Is honor out of fashion and the men she named
Fit only to be buried and defamed
Who dared hold service was true nobleness
And graced their service in a fitting dress?
Are manners out of date because the scullions scoff
At whosoever shuns the common trough
Liking dry bread better than the garbled stew
Nor praising greed because the style is new?
Let go the ancient orders if so be their ways
Are trespassing on decency these days.
So I go, rather than accept the trampled spoil
Or gamble for what great men earned by toil.
For rather than trade honor for a mob’s foul
praise
I’ll keep full fealty to the ancient ways
And, hoistinq my forebear’s banner in the face
of hell,
Will die beneath it, knowing I die well!
Fifteen minutes after Gloria Vanderman left us I saw a banner go jerkily mounting up the newly placed flag-pole on the keep. A man blew a bugle hoarsely by way of a salute. I raised my hat. Monty raised his. In a moment we were all standing bare-headed, and the great square piece of cloth caught the wind that whistled between two crags of Beirut Dagh.
Fred, our arch-iconoclast, stood uncovered longest.
“Who the devil made it for you?” he inquired.
Stitched on the banner in colored cloth were the two wheat-sheaves and two ships of the Montdidiers, and a scroll stretched its length across the bottom, with the motto doubtless, although in the wind one could not read it.
“The women. Good of ’em, what? Miss Vanderman drew it on paper. They cut it out, and sat up last night sewing it.”
“I suppose you know that’s filibustering, to fly your private banner on foreign soil?”
“They may call it what they please,” said Monty. “I can’t well fly the flag of England, and Armenia has none yet. Let’s go below, Fred, and see if there’s any news.”
“Yes, there is news,” said Kagig, leading the way down. “I did not say it before the lady. It is not good news.”
“That’s the only kind that won’t keep. Spit it out!” said Will.
Kagig faced us on the stable roof, and his finger-joints cracked again.
“It is the worst! They have sent Mahmoud Bey, against us. I would rather any six other Turks. Mahmoud Bey is not a fool. He is a young successful man, who looks to this campaign to bolster his ambition. He is a ruthless brute!”
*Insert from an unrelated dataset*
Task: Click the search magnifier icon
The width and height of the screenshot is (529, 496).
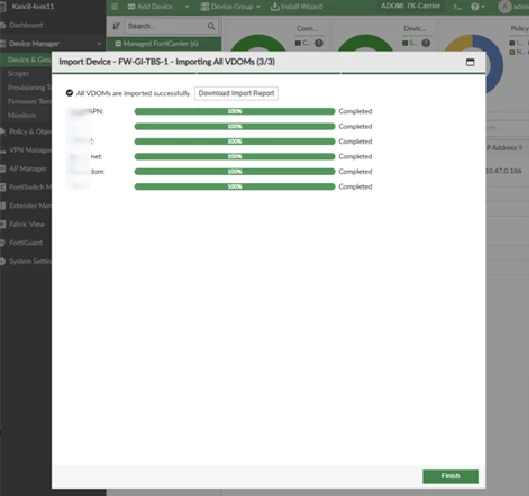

“Which Turk isn’t?” asked Will.
“This one is most ruthless. This Mahmoud is the one who in the massacres of five years ago caused Armenian prisoners to have horse-shoes nailed to their naked feet, in order, he said, that they might march without hurt. He will waste no time about preliminaries!”
Kagig was entirely right. Mahmoud Bey began the overture that very instant with artillery fire directed at the hidden defenses flanking the clay ramp. Next we caught the stuttering chorus of his machine guns, and the intermittent answer of Kagig’s riflemen.